## EXERCISE OBJECTIVE
From the records below, please return each line that holds the word "agent".

## INPUT DATA
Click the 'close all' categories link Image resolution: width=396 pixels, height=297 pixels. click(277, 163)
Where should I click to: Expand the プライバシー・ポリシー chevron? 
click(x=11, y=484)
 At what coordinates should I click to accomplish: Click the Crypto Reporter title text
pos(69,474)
---
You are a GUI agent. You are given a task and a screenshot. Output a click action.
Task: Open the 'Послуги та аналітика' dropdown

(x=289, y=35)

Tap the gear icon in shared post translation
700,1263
---
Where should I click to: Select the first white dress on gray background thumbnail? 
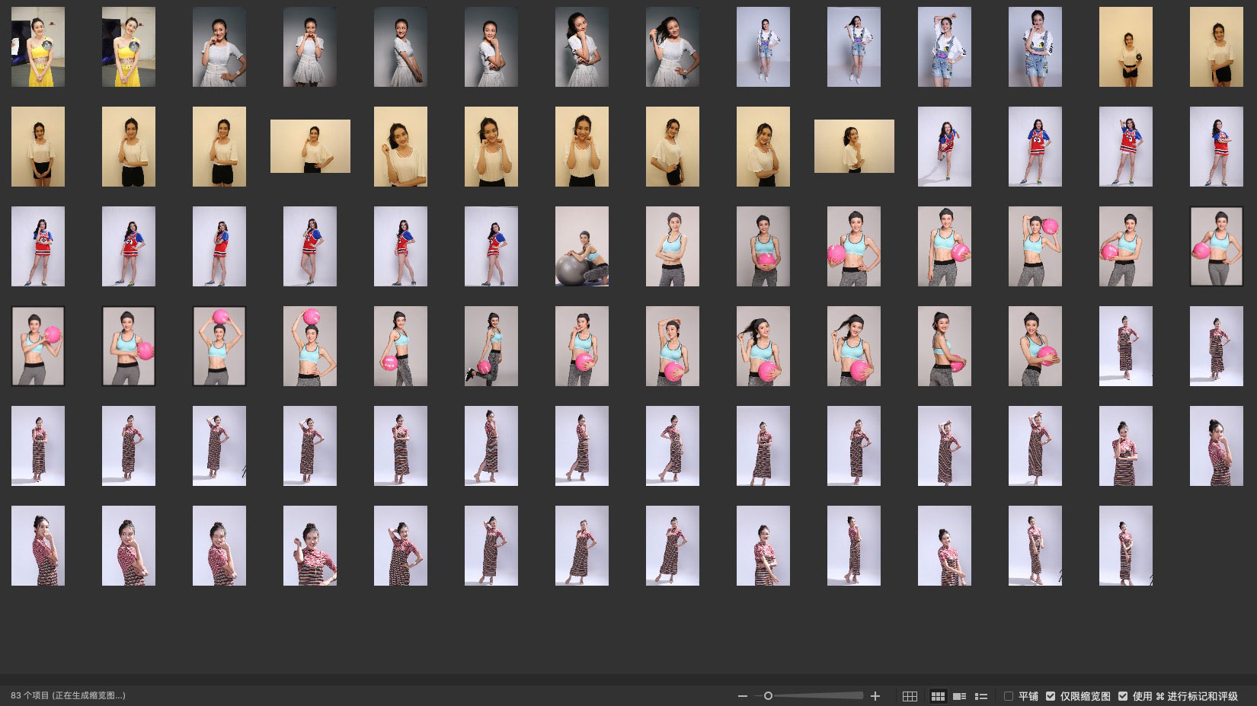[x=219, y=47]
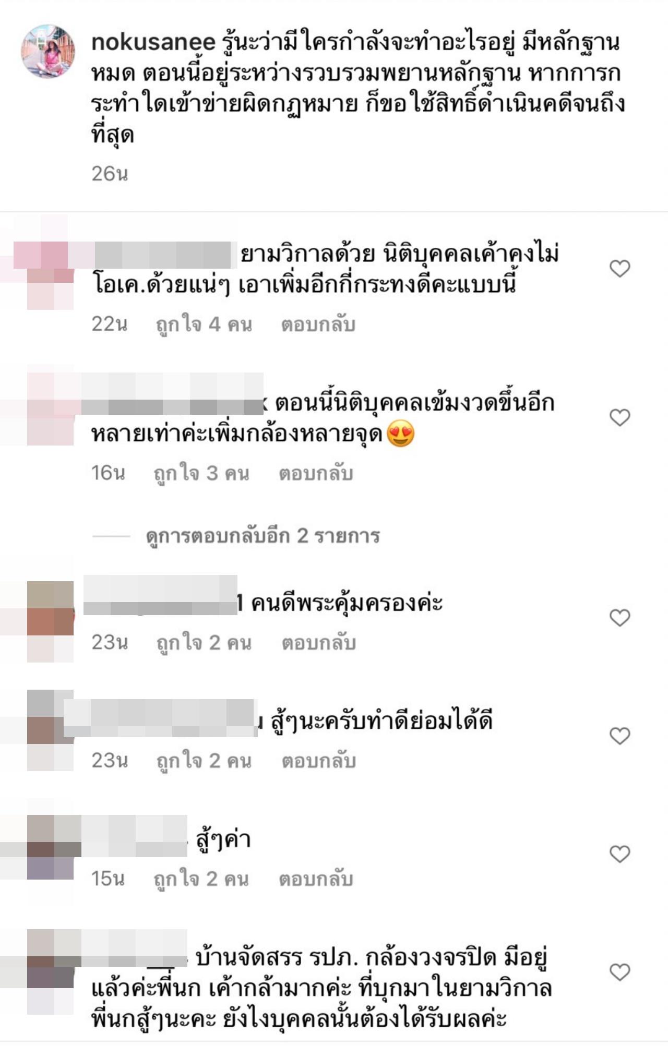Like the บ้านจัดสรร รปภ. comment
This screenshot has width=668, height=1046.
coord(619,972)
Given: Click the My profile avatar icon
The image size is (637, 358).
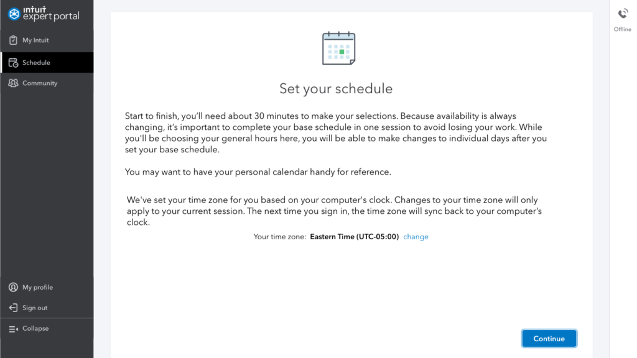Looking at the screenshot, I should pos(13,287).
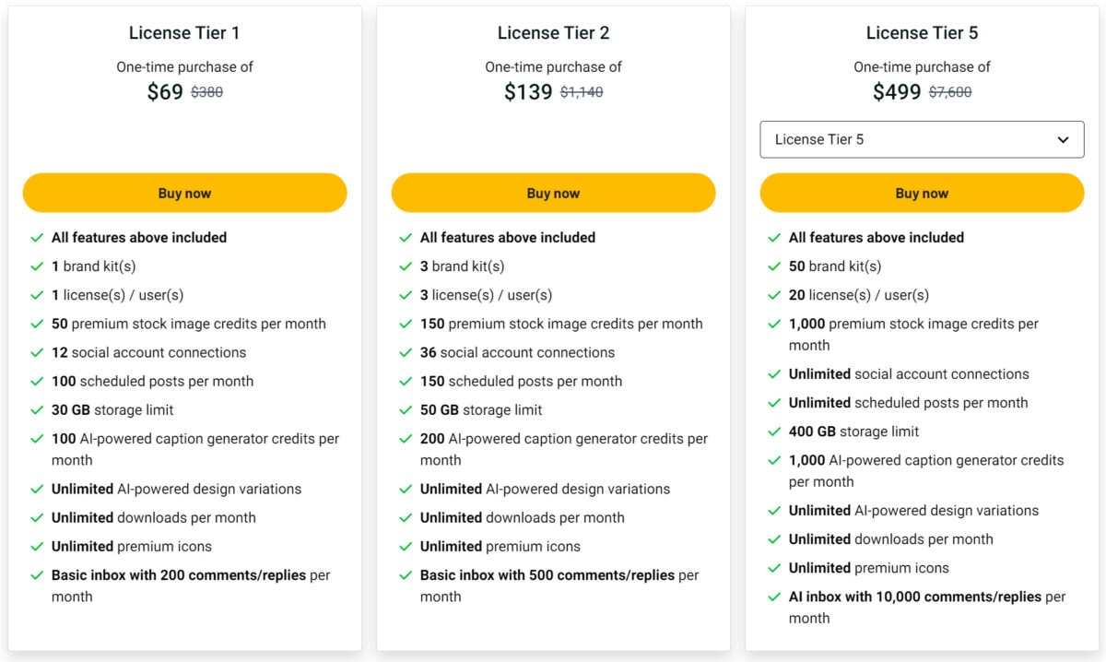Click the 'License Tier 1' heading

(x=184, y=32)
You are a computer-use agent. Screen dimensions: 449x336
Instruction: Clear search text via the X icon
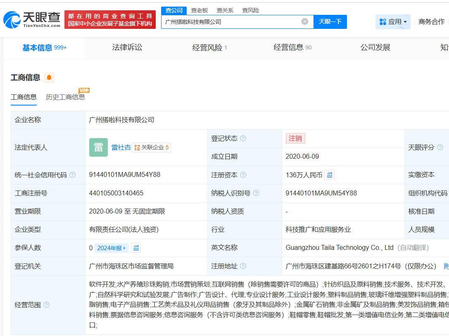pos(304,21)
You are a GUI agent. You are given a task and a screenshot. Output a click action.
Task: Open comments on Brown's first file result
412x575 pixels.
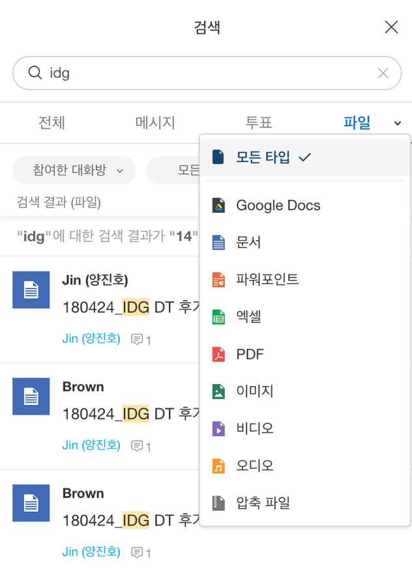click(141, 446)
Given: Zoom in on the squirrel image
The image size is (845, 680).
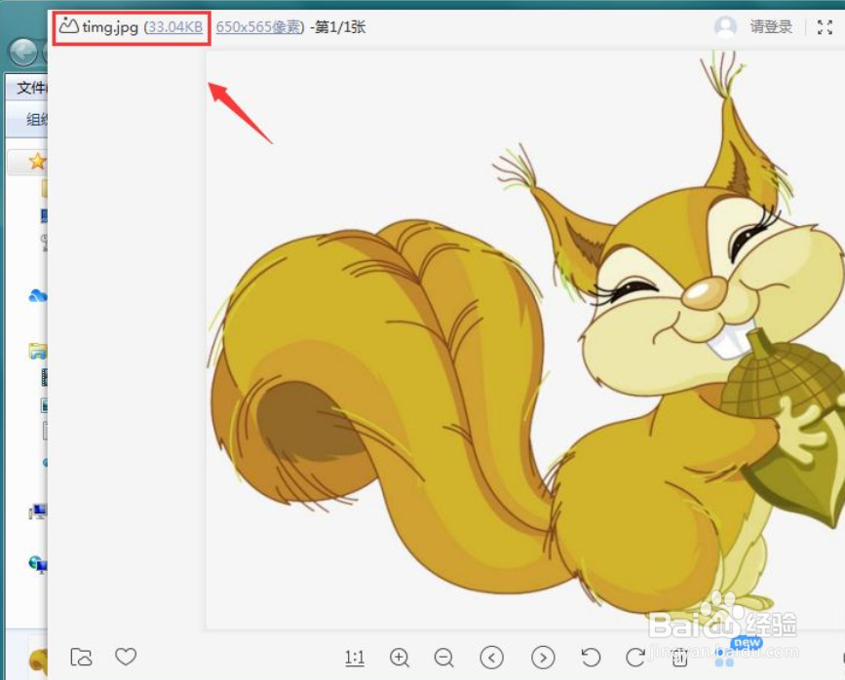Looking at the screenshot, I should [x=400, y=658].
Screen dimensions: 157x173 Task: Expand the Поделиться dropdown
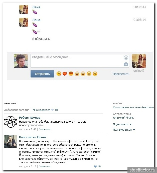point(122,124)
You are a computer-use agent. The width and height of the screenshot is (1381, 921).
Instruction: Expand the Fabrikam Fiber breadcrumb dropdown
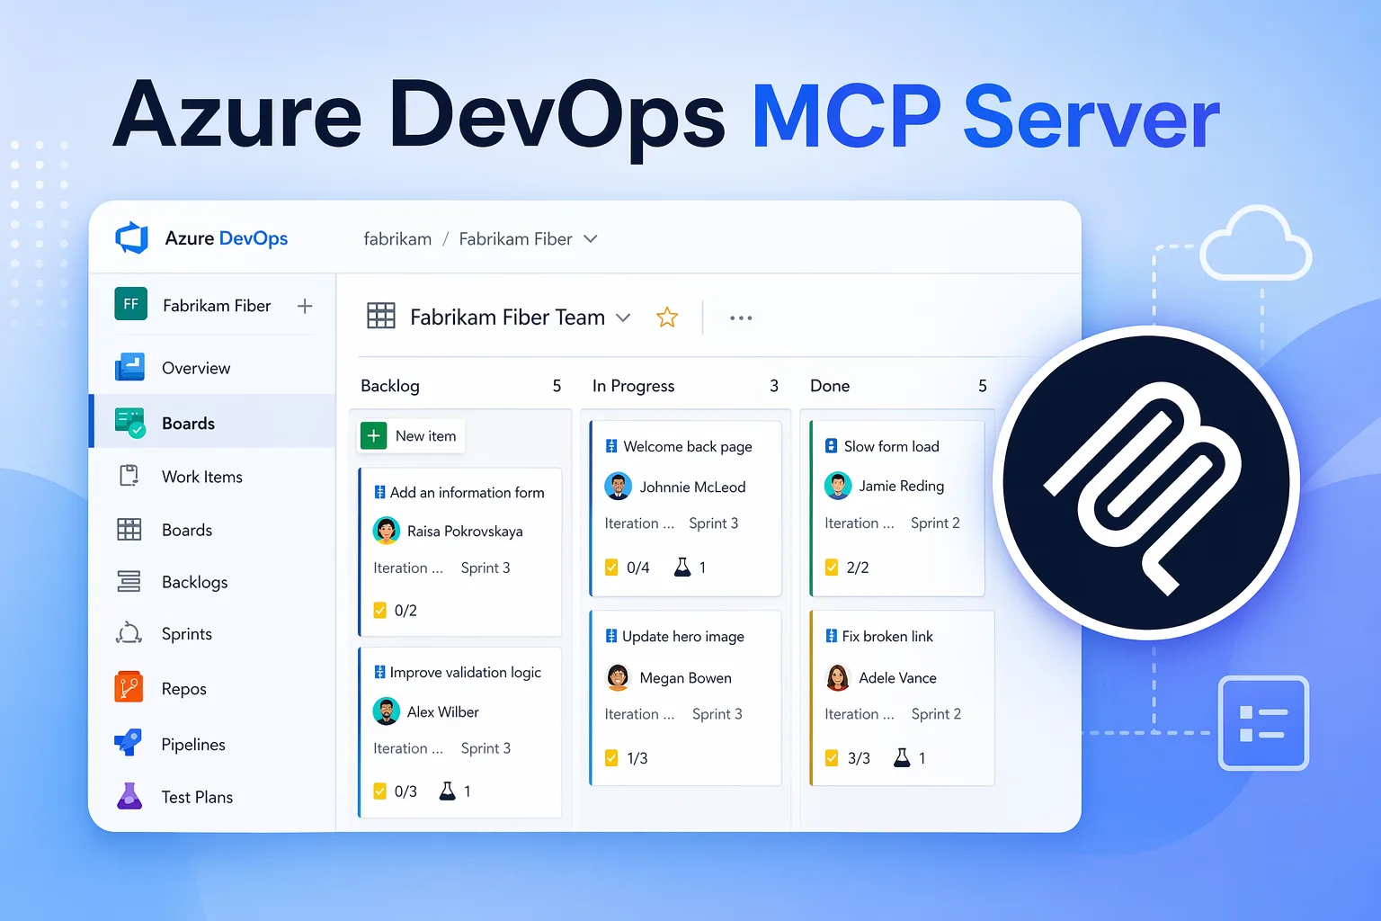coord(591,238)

## WRITTEN SOLUTION
You are a GUI agent. You are given a task and a screenshot. Output a click action.
You are a computer-use agent. Screen dimensions: 449x336
You are a GUI agent. You are given a task and a screenshot. Output a click action.
You are a computer-use agent. The width and height of the screenshot is (1381, 921).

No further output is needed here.